You'd be hard pushed to find a single loyalist 'community worker' who hasn't been on a fully funded trip to the Somme. If you know one ask them, some have been numerous times.

What benefit this has for someone living in the Shankill with a chronic disability or trying to raise three children in a damp home is anyone's guess but if you pop into your local government funded community office I bet you'll find a bloke in there who will able to tell you a lot about the First World War, take your mind off Tory austerity.

The tactic used by Blair's government to bring republicans along in the early days is now being replicated to deal with unruly loyalists.

Only now the DUP/Sinn Féin coalition are delivering the policy of anaesthetisation, giving the British another degree of separation should any uncomfortable truth comes out to show the recipients haven't moved away from criminality at all but are just better at covering their tracks.

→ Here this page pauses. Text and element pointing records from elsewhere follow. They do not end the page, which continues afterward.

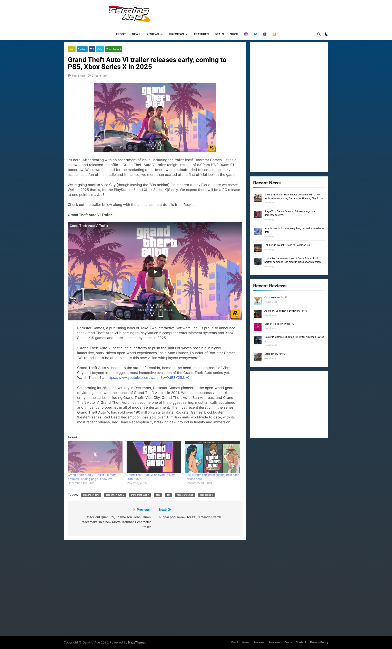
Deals (219, 34)
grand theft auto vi (140, 495)
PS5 (92, 49)
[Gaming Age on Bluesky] (255, 34)
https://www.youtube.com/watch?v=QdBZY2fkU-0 (148, 378)
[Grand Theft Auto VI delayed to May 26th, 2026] (154, 457)
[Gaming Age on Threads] (246, 34)
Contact (301, 642)
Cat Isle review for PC (276, 297)
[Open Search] (319, 34)
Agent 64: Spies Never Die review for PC (286, 310)
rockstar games (185, 495)
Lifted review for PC (275, 353)
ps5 (168, 495)
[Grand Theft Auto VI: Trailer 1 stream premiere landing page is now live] (95, 457)
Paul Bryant (78, 76)
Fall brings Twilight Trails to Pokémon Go (287, 245)
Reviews (152, 34)
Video (100, 49)
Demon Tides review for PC (279, 323)
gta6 (158, 495)
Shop (234, 34)
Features (201, 34)
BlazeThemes (137, 642)
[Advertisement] (254, 13)
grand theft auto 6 (115, 495)
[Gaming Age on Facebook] (265, 34)
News (136, 34)
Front (121, 34)
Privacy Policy (319, 642)
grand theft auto (91, 495)
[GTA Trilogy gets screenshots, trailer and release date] (212, 457)
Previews (176, 34)
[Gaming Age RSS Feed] (274, 34)
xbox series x (206, 495)
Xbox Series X (113, 49)
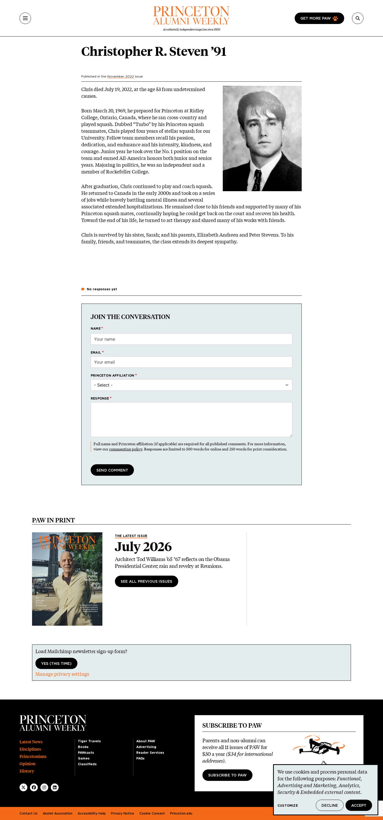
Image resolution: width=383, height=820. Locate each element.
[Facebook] (34, 787)
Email (96, 352)
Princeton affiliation (112, 375)
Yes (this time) (56, 664)
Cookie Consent (152, 813)
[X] (23, 787)
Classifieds (87, 764)
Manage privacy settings (62, 674)
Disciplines (30, 749)
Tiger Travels (89, 741)
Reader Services (150, 752)
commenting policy (125, 449)
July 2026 (143, 546)
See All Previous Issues (146, 581)
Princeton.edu (181, 813)
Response (100, 398)
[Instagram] (44, 787)
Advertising (146, 747)
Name (96, 328)
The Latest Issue (131, 536)
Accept (358, 805)
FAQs (140, 758)
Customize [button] (287, 805)
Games (84, 758)
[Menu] (25, 18)
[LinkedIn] (55, 787)
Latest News (31, 741)
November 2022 (120, 76)
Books (83, 747)
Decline (330, 805)
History (27, 771)
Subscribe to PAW (227, 775)
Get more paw (315, 18)
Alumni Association (57, 813)
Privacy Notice (122, 813)
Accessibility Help (92, 813)
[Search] (357, 18)
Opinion (27, 763)
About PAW (145, 741)
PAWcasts (86, 752)
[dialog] (326, 790)
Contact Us (29, 813)
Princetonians (33, 756)
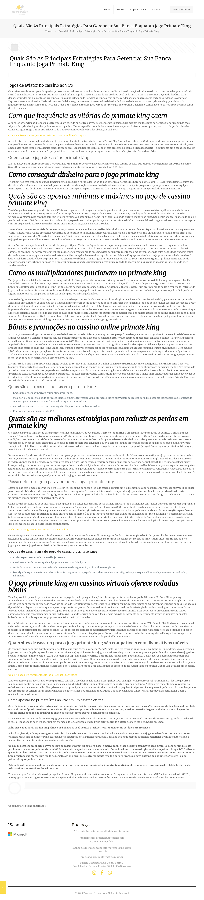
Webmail (17, 824)
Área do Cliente (181, 9)
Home (48, 31)
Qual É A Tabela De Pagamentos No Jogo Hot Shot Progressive (42, 674)
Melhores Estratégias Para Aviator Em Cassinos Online (38, 529)
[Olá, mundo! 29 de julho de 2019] (3, 887)
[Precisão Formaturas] (19, 9)
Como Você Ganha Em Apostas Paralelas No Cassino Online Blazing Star (48, 135)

Loyalists were left behind by the process, partly because they trusted mainstream unionism to fight their corner and that never happened, but mainly because loyalist paramilitary groups are structured in a different way from the Provisional IRA.

With no central command structure and individuals profiting from the proceeds of crime it was almost impossible to convince them to fully sign up to peace. They don't move either forward or back as one disciplined group but are a collection of small fiefdoms.

Loyalists remain the fly in the ointment hence why they are currently being showered with community cash. I'd hazard a guess that'll distract them nicely while the final elements of the peace process, flags, parading, victims and legacy are settled.

The one thing that wasn't factored in to this latest phase of financial bribery was an opposition who would rightly question why in times of genuine need and austerity huge sums of public cash are being entrusted to a paramilitary group who are still very much in business.

Not so much a Fresh Start as a rehash of an old policy of buying peace, a policy that relies almost entirely on a never ending pot of cash.